Thursday, July 12, 2012

Sea Life Amid Lifeless Plastic


Shane Antonition, a recent Bermuda high school graduate and youngest member of the cruise, is bound for the University of Waterloo, Canada this fall to study Environmental Engineering.   Shane had a rough start on our North Atlantic cruise dealing with the rocking and rolling of the ship, partly due to the rough sea state, but according to Shane, it’s also because of the ship’s design.  The RV Atlantic Explorer, once a tugboat, was fitted with two more decks causing it to be slightly top heavy.  Shane’s engineering mind figured this out early on and given the chance, would reconfigure the weight distribution by using lighter materials, perhaps, making it more fuel-efficient as well.  Though I have to admit, I like the rock-n-roll.

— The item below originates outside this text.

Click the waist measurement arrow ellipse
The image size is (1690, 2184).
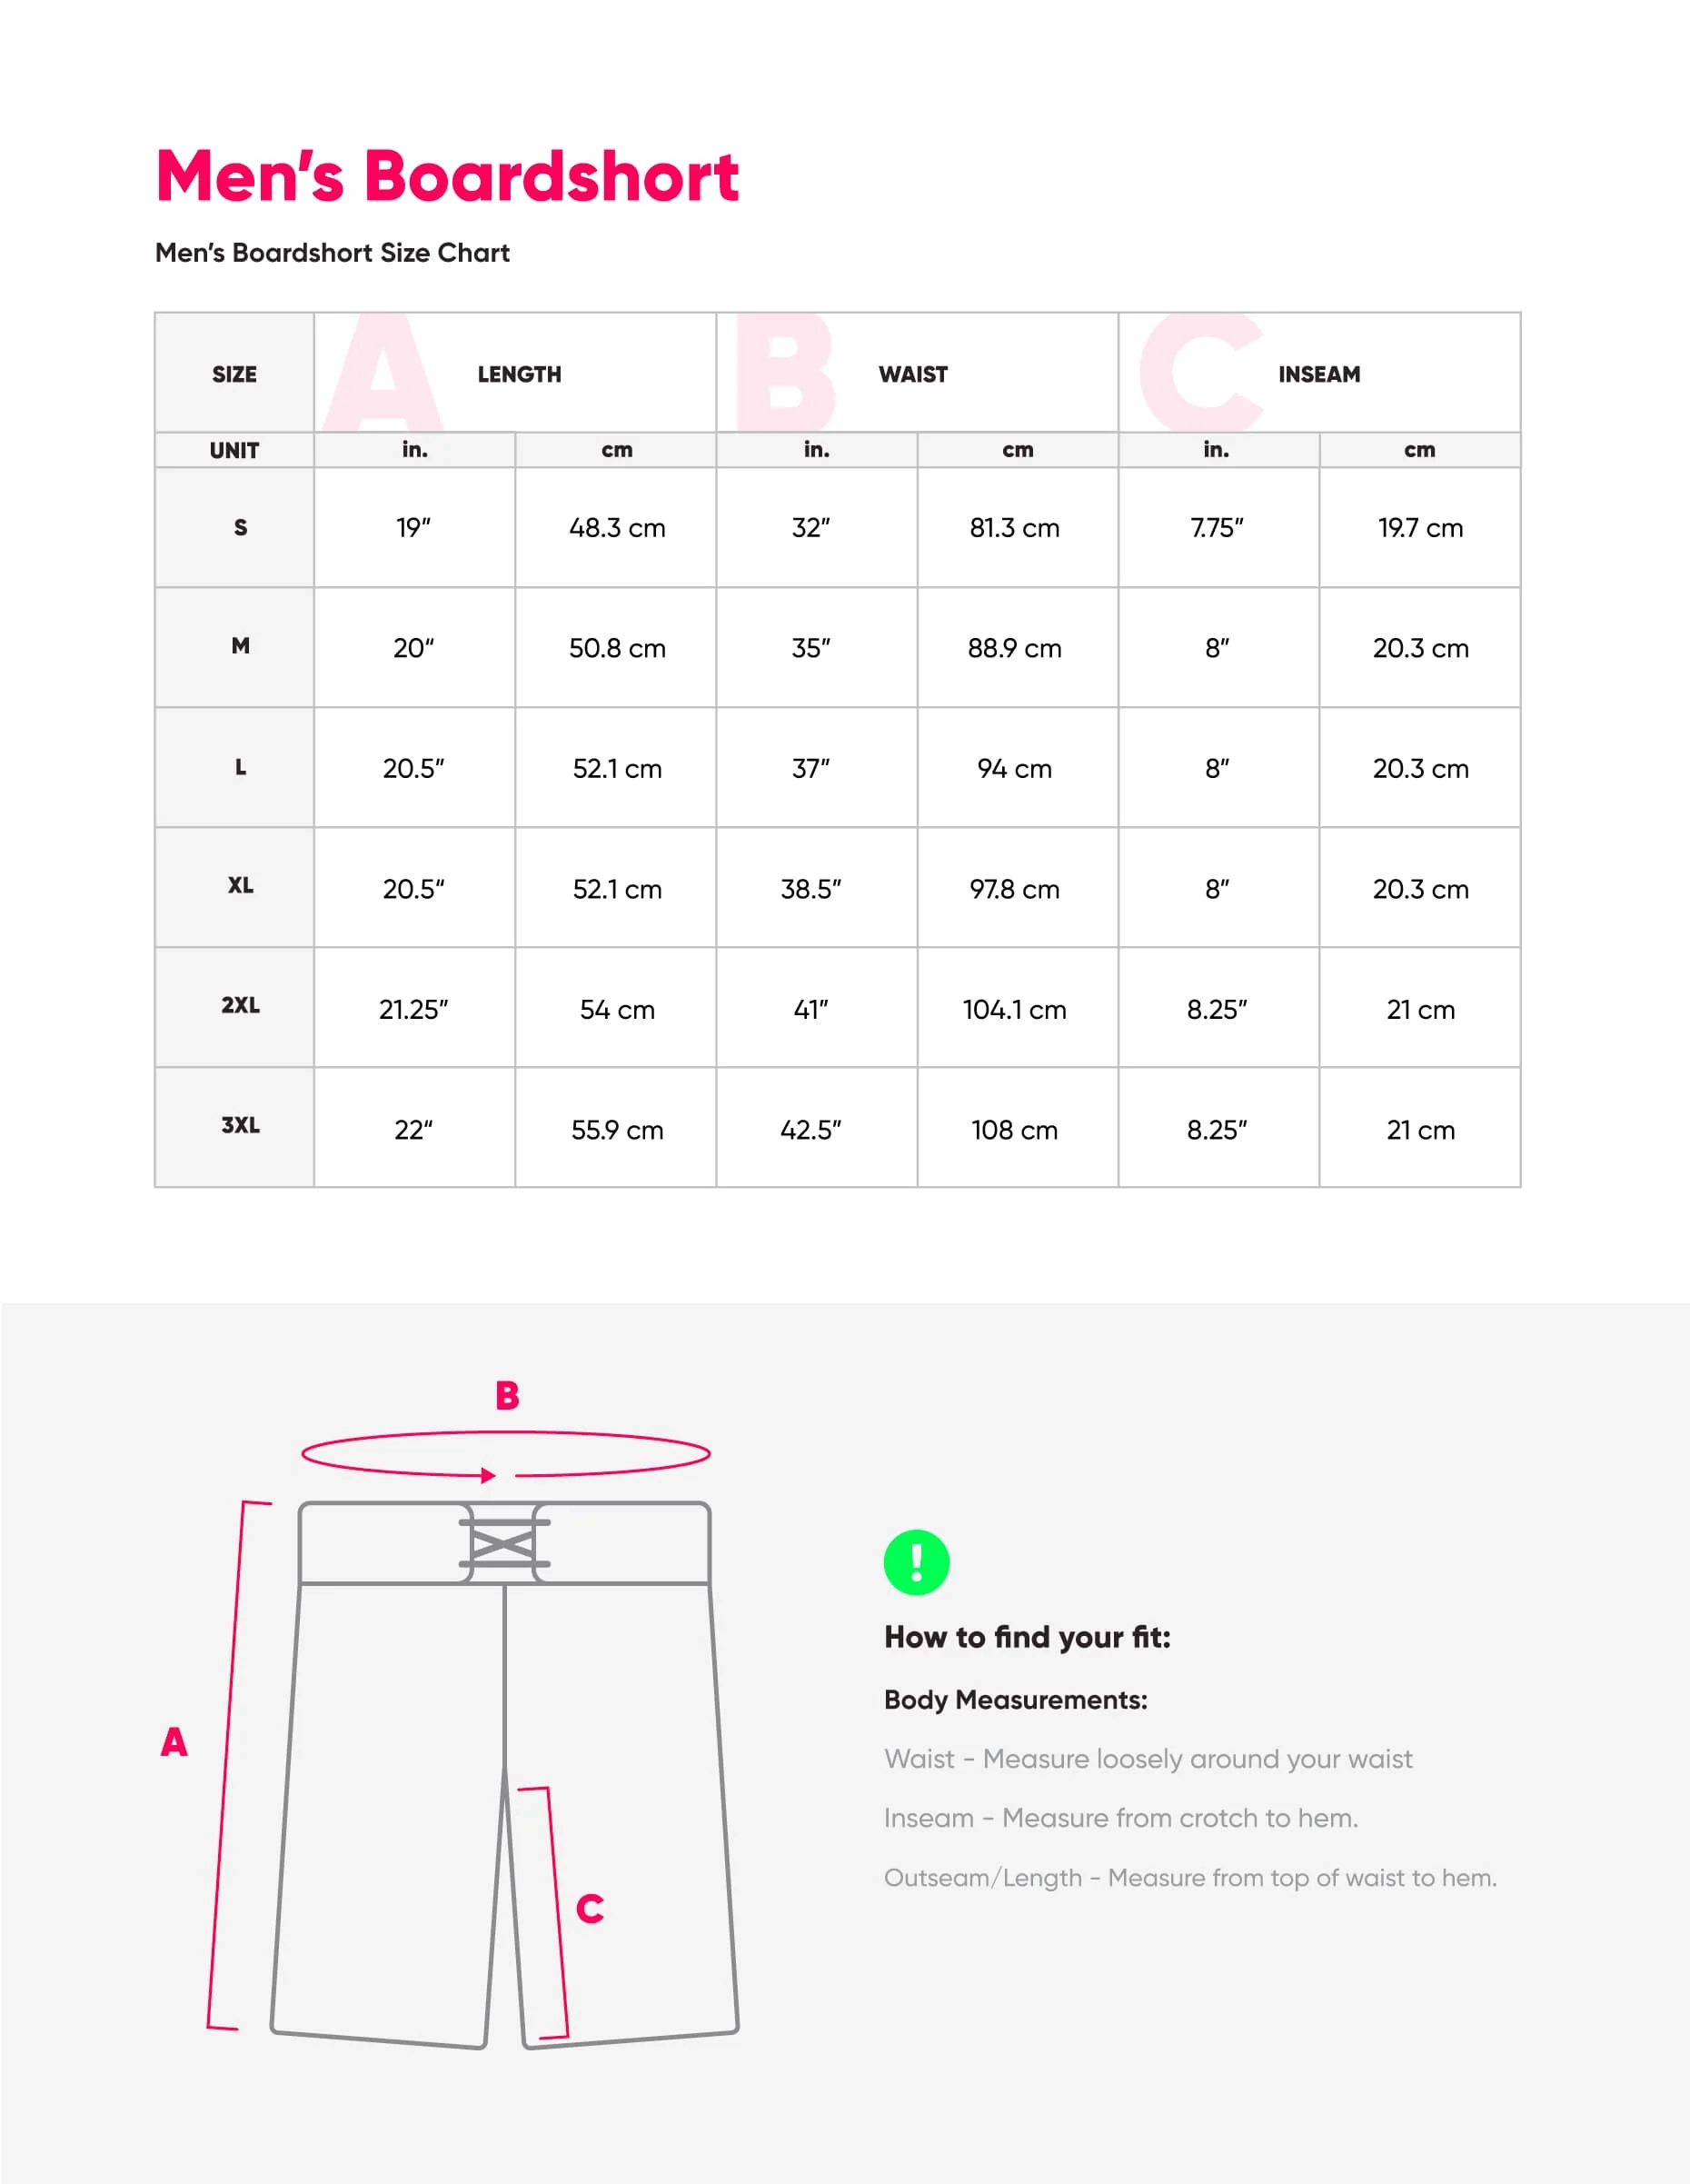click(x=506, y=1454)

Shane said he was aware of plastic in the ocean, especially in the North Pacific gyre, but was not expecting the magnitude of what we found in the North Atlantic gyre.  He said, “It [the plastic sampling] was definitely an eye opener.  I didn’t realize it would be to that scale. Each of our trawls we only collected small amounts of plastic, but multiply that by the thousands of kilometer of ocean and we’ve got a big problem here.”
biological or  cellophane? 

spotted crab compared to plastic
For this year’s cruise, I decided to also focus on the marine biota in the surface-floating weed along with the plastics.  We were able to get quite a collection of living organisms using a 10-gallon fish tank.  Shane and I talked about how we were sometimes fooled by marine life that looks like plastic and, understandably, how easy it would be for their predators to mistake plastic for food.   Marine life like the clear creatures that look like cellophane, crabs with white specks on their bodies, and barnacles that look like plastic fragments to name a few.

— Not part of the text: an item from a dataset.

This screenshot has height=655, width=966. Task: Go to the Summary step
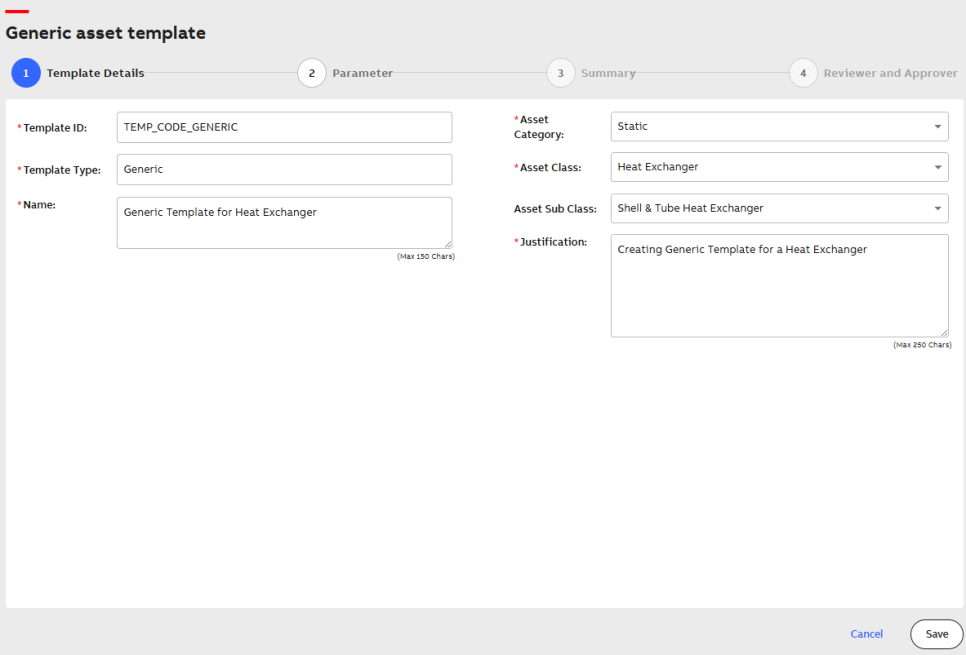point(608,73)
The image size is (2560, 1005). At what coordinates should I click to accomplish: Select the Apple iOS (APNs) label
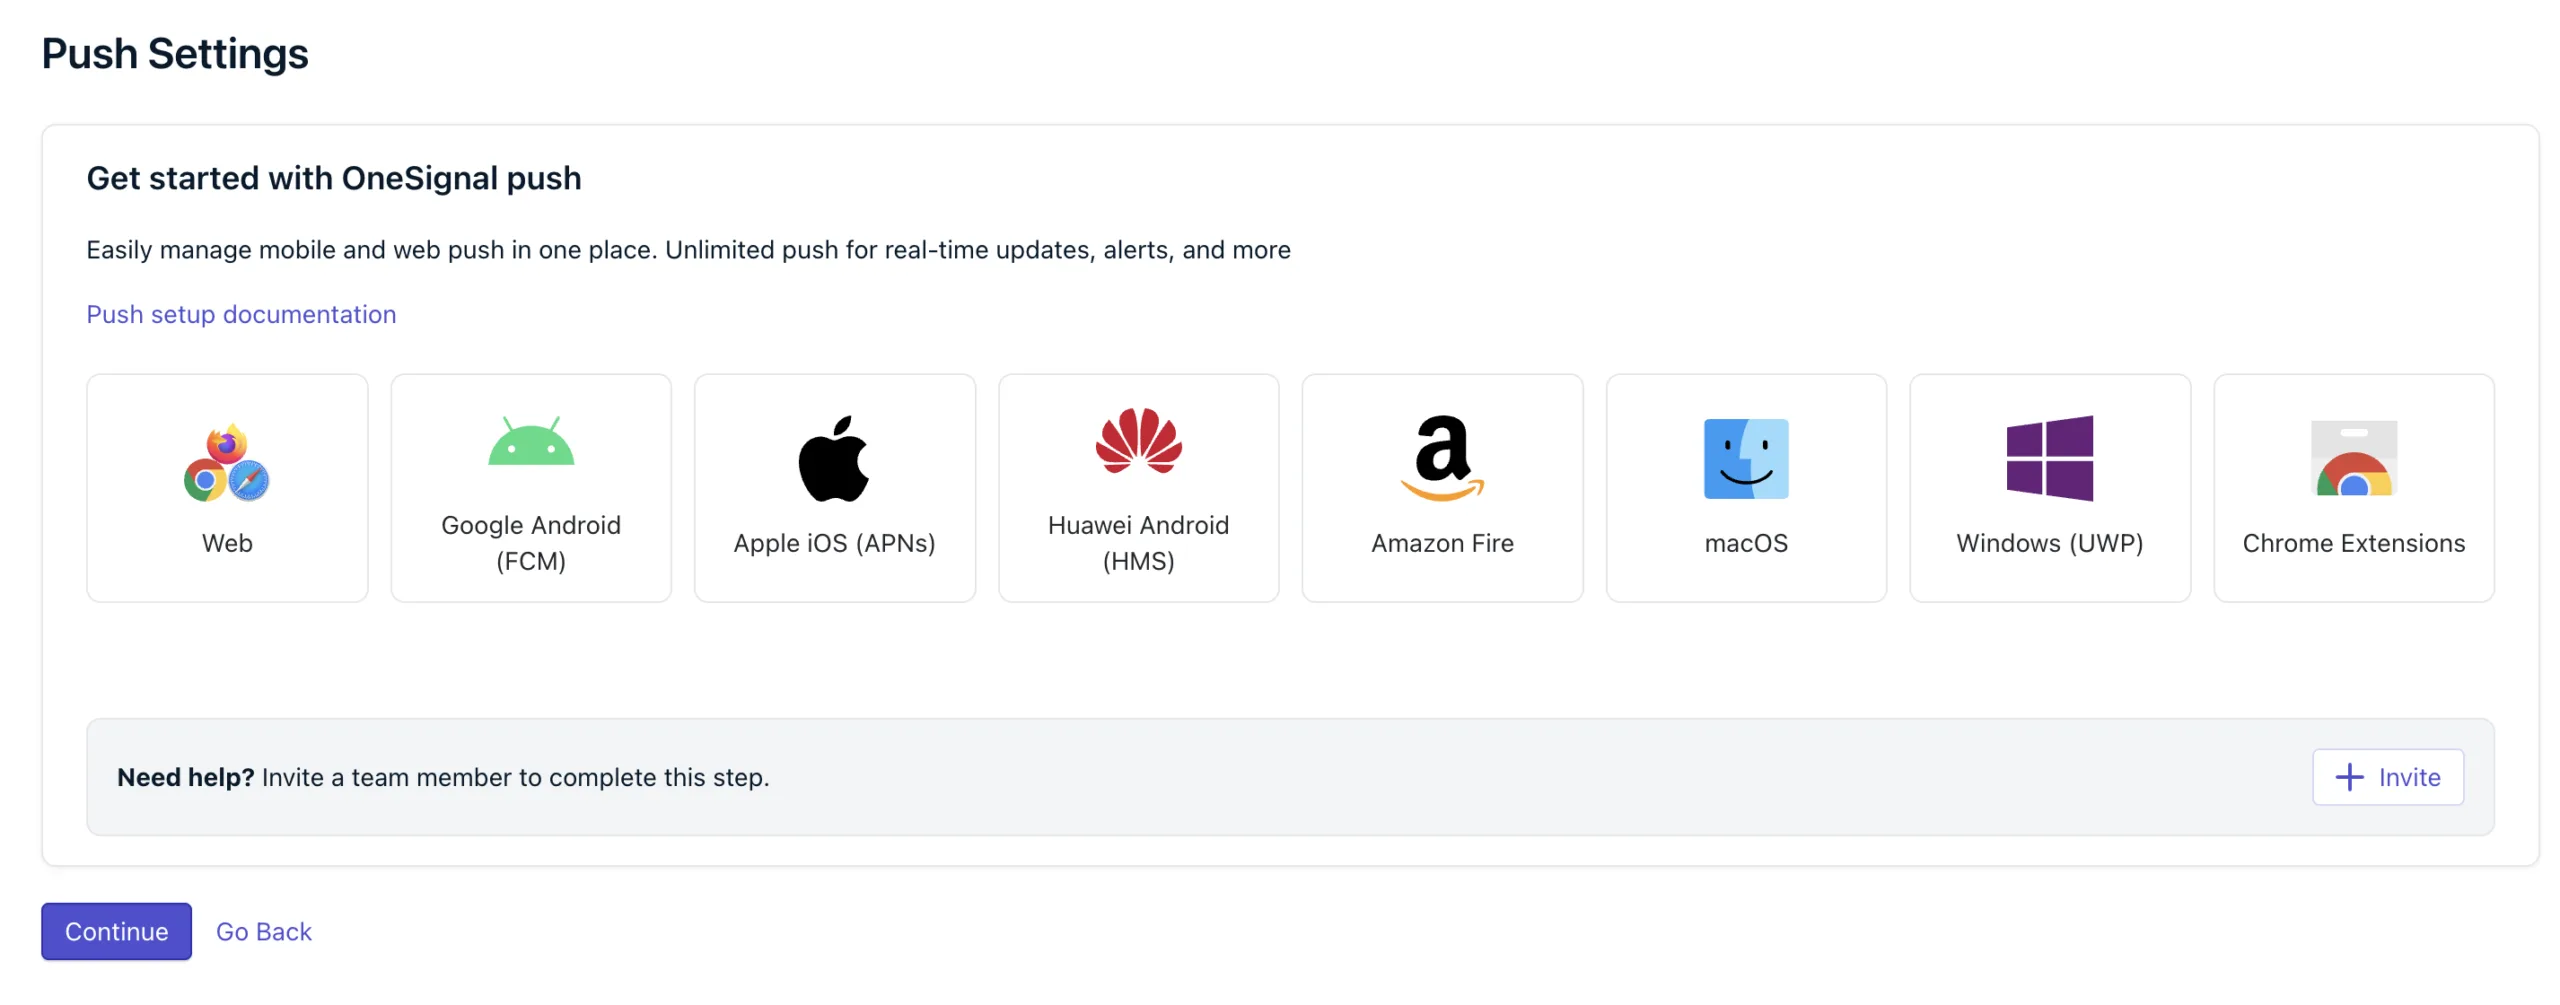click(834, 543)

Pulling young students into research experiences has the adage of bringing the parents in as well.   Shane’s mother works for the Bank of Bermuda, and though her bank is a huge financial backer, she has never been on the ship.  Because of Shane, she received her first tour hours before we left for the open sea.  By bringing parents in, it can come full circle when they provide info useful for research.  Shane’s father told us about Sargassum sea slugs.  In my many years of looking at Sargassum, I didn’t even know they existed. When Angela Tomasinna had one fall out of some Sargassum she was sorting, we put it in water and it instantly started jammin’ like a rock star.  I fell in love with this little creature – who knew slugs could be adorable! 


Beautiful Nudibranch the size of a dime
Looking out over the ocean, there is little indication of life other than an occasional flash of a fish, turtle, or marine mammal.  But what thrives below the surface is a world of precious species.  Some so small, you need a microscope to see, yet, provide every other breath we breathe.  But when chemicals, oil, and plastic (a combination of the two) get into this environment, they can destroy the sensitive balance that makes life possible.  This last cruise has, more than ever, encouraged me to continue bringing the ocean to those who do not have access.  I hope by doing so, people will fall in love with everything from the Sargassum slug on up to the sharks that keep the ocean in harmony.  As Jay Nichols once said, “We will protect the things we love.”